Please copy out the lines of the records below verbatim, starting at the line that contains "Where should I click to: Align" and ending at the line that contains "tap(97, 23)", with both of those lines included.

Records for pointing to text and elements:
------------------------------------------------------------

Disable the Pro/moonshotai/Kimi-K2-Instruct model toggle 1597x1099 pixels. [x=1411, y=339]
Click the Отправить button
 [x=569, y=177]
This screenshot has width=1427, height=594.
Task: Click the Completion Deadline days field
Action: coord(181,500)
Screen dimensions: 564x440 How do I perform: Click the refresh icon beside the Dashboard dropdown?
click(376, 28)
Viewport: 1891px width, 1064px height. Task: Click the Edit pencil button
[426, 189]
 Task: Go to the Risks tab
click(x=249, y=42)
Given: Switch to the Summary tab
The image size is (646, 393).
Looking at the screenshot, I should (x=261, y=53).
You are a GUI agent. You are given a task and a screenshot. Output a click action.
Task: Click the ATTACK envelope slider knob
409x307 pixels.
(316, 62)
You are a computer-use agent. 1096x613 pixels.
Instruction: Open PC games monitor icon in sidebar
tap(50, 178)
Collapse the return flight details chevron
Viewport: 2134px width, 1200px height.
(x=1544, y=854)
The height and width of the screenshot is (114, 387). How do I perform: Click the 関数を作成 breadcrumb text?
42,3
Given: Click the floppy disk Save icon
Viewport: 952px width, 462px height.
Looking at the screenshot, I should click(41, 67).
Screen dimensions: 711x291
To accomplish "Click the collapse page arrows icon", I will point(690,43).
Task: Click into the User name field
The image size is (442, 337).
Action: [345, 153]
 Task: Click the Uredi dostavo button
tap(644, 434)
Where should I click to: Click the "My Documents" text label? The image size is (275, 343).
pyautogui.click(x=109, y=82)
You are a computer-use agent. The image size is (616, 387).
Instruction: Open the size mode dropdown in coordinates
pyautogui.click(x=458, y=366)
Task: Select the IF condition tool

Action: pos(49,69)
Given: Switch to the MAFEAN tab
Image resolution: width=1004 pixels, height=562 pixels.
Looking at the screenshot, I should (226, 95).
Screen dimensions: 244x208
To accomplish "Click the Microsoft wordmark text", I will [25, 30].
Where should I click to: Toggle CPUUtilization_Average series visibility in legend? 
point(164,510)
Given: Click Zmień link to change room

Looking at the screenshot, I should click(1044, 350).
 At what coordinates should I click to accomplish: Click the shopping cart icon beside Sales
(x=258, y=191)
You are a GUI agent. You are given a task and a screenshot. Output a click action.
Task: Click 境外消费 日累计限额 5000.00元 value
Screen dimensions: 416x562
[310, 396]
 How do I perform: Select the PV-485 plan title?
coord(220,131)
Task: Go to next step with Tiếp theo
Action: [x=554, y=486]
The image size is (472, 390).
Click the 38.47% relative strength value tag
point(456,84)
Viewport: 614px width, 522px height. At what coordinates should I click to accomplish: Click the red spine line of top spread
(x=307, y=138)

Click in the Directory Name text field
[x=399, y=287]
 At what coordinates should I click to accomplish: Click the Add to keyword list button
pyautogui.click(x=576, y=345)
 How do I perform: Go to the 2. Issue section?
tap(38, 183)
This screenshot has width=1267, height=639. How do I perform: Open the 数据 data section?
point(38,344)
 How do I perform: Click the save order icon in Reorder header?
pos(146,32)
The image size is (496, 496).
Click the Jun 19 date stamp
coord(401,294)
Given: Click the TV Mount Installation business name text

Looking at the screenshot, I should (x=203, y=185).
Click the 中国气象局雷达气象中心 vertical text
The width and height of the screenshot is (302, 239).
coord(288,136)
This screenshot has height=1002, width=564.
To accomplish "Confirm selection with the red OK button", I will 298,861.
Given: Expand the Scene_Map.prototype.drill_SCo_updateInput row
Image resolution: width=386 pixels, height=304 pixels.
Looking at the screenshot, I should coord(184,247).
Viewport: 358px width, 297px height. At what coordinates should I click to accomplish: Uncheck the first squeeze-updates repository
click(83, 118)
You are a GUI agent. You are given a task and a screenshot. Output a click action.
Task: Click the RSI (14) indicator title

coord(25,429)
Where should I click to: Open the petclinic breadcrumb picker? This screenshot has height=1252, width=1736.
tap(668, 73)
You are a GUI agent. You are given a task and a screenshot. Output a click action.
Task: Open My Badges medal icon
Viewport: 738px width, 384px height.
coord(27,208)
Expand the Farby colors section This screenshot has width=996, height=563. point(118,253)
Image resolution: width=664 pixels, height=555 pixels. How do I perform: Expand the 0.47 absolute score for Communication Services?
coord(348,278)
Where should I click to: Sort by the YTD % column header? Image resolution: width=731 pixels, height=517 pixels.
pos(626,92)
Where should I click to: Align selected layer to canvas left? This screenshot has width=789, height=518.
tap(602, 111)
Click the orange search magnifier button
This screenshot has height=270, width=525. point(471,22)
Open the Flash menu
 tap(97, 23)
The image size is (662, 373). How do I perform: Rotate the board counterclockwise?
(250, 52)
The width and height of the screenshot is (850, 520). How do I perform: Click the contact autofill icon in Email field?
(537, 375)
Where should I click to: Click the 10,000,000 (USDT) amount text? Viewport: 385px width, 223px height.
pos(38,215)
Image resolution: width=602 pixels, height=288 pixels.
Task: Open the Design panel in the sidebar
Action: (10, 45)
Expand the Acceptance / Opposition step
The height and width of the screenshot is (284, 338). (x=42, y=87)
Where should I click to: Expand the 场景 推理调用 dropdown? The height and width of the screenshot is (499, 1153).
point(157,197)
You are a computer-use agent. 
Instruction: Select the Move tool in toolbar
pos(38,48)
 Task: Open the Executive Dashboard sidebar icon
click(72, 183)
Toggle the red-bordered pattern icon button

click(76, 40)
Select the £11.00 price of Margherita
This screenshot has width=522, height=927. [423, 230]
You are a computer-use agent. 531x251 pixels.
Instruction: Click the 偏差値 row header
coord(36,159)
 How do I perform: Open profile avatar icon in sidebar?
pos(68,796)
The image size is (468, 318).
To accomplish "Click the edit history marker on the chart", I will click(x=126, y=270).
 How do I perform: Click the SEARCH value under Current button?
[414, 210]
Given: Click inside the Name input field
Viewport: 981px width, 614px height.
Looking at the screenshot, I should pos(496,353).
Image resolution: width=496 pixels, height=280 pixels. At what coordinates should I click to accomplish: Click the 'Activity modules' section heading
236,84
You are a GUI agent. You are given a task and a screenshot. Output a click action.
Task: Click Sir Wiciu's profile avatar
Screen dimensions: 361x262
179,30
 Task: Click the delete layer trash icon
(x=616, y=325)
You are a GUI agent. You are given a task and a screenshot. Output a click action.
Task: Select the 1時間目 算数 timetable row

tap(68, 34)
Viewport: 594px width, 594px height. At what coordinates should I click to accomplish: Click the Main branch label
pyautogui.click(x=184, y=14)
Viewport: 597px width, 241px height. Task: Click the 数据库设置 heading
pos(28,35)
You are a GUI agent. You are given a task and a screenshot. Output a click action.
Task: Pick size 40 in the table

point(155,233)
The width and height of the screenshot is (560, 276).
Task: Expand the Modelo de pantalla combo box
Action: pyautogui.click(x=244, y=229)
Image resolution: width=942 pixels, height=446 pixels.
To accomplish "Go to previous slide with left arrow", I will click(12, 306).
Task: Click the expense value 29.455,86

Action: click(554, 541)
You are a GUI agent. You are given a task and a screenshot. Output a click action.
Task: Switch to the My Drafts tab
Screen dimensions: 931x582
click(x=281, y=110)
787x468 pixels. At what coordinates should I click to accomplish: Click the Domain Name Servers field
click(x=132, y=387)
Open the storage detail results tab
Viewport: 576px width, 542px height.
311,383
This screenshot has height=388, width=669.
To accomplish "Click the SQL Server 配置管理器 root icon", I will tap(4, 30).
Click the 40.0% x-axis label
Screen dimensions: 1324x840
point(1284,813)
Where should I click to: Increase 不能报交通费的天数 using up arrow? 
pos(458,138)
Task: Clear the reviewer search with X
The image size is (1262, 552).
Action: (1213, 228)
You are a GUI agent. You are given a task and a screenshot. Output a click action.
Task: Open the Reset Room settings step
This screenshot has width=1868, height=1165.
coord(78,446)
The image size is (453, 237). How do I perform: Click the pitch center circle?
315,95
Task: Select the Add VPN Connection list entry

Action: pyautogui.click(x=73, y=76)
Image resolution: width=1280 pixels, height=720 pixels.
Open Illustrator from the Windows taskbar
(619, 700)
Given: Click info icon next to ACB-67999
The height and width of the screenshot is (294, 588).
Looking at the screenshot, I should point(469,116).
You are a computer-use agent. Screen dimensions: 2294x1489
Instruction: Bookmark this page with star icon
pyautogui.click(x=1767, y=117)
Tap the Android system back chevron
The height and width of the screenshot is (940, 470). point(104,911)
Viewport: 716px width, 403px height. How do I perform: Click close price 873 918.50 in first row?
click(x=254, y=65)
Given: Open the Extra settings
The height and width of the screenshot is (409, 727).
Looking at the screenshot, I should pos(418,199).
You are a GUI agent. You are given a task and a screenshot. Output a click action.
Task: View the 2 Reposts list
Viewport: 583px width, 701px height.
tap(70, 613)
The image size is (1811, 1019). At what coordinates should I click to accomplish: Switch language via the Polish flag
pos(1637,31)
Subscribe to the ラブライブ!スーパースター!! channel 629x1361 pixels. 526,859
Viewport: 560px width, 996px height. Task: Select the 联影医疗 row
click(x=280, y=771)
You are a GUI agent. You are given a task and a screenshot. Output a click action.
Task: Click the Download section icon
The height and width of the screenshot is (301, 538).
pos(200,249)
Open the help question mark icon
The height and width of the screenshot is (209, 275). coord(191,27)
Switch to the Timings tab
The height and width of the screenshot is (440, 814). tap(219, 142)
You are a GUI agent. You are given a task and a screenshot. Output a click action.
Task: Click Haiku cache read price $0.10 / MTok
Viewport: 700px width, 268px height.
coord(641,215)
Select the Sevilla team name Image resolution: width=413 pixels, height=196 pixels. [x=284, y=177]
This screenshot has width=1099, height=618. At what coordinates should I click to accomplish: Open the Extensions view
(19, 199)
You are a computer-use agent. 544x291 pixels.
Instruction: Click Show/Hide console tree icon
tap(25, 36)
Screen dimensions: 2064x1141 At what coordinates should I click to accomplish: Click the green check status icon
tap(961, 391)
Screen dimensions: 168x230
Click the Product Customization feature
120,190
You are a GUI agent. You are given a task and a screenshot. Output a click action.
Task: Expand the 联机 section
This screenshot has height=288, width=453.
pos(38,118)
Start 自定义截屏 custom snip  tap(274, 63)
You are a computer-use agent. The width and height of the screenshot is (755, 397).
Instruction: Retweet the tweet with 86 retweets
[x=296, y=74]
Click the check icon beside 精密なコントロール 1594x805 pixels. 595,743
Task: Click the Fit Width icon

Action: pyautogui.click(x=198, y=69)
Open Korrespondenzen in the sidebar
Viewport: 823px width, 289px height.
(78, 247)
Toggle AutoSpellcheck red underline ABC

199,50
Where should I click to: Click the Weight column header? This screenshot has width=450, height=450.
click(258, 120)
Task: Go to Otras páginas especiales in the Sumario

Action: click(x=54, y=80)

------------------------------------------------------------

= IN RESPONSE =
Where should I click to: Align selected layer to canvas left? This screenshot has width=789, height=518.
tap(602, 111)
Click the orange search magnifier button
This screenshot has height=270, width=525. point(471,22)
Open the Flash menu
 tap(97, 23)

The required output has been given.